Madreperla 2 - Azione di mainstreaming per lo sviluppo del lavoro di cura

Nel contesto in cui un numero sempre crescente di famiglie ha la necessità di confrontarsi con il lavoro di assistenza ad anziani e disabili, il Comune di Bologna si è proposto di contribuire a sostenere politiche di responsabilizzazione sociale a favore del lavoro di cura svolto da assistenti familiari.

In tale ambito si colloca la partecipazione del Comune di Bologna al progetto "Madreperla 2 - Azione di mainstreaming per lo sviluppo del lavoro di cura", a supporto dell'inserimento lavorativo di donne immigrate, che nel 2006 ha preso il via dalla sperimentazione esistente sul territorio modenese (progetto Serdom - Comune di Modena).

Obiettivi

Il progetto Madreperla 2 si è posto l'obiettivo di qualificare e regolamentare il lavoro di cura domiciliare rivolto agli anziani, con attenzione alle esigenze di inserimento, professionalizzazione e tutela delle donne immigrate che rappresentano la quasi totalità delle lavoratrici domiciliari impiegate a tempo pieno in tali attività.

Azioni e destinatari

Il progetto è stato promosso da Modena Formazione e ha coinvolto i Comuni e le Province di Bologna, Modena e Reggio Emilia, oltre alle cooperative che gestiscono i servizi di assistenza domiciliare.
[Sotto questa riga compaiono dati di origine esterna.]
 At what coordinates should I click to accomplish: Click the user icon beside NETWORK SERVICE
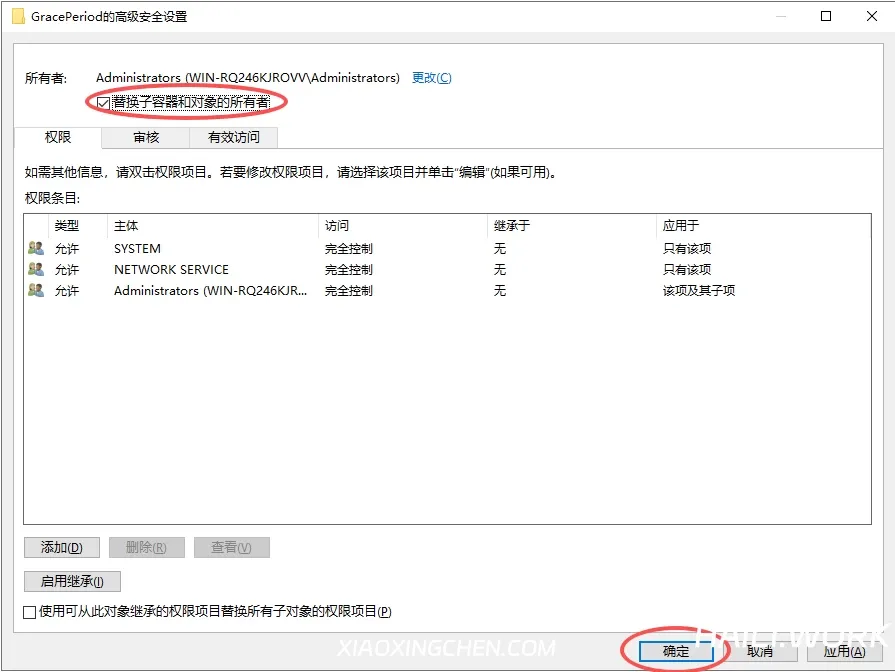[36, 270]
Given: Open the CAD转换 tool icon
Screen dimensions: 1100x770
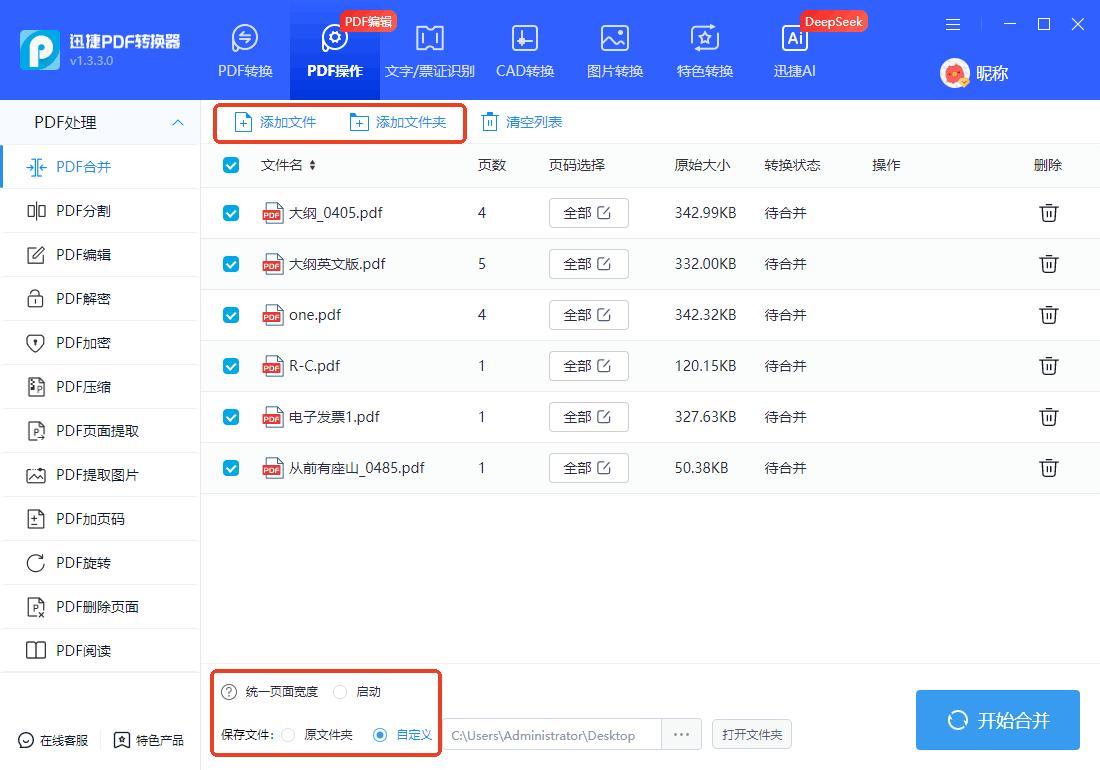Looking at the screenshot, I should coord(524,39).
L'area dei Servizi Sociali del Comune di Bologna ha realizzato iniziative di formazione rivolte alle assistenti familiari e agli operatori dei servizi dei settori di interesse. A sostegno del reinserimento di assistenti familiari, gli Sportelli Comunali per il Lavoro hanno contribuito all'elaborazione di uno strumento di analisi e valutazione delle competenze acquisite dalle assistenti familiari nel corso del lavoro di cura.
Collocandosi nel quadro delle iniziative rivolte al miglioramento del lavoro di cura in famiglia, il progetto si è articolato in diverse azioni:

  • per le assistenti familiari: opportunità formativa capace di assicurare alle lavoratrici idonee capacità comunicative e di relazione con il contesto sociale; acquisizione delle competenze documentabili e certificabili, coerente con l'impianto della direttiva regionale e con la programmazione provinciale, spendibile anche al fine di un possibile miglioramento delle prospettive di lavoro; possibilità occupazionale all'interno del mercato del lavoro di cura domiciliare più strutturata, ma anche garantita e aperta ad altri settori.
  • per il tutor dell'assistenza familiare: riconoscimento di un ruolo a forte valenza sociale e con funzioni di "facilitatore" nell'ambito del mercato di cura privato e di connessione con il servizio pubblico.
  • per le famiglie: consapevolezza del proprio ruolo, dei diritti e doveri propri e delle lavoratrici; corretto sistema di relazioni professionali; senso di appartenenza alla comunità locale.
  • implementazione ed evoluzione dei sistemi informativi a supporto dell'incrocio domanda/offerta per il collocamento delle assistenti presso le famiglie, funzione collocabile presso gli Sportelli Comunali per il Lavoro in quanto soggetti autorizzati.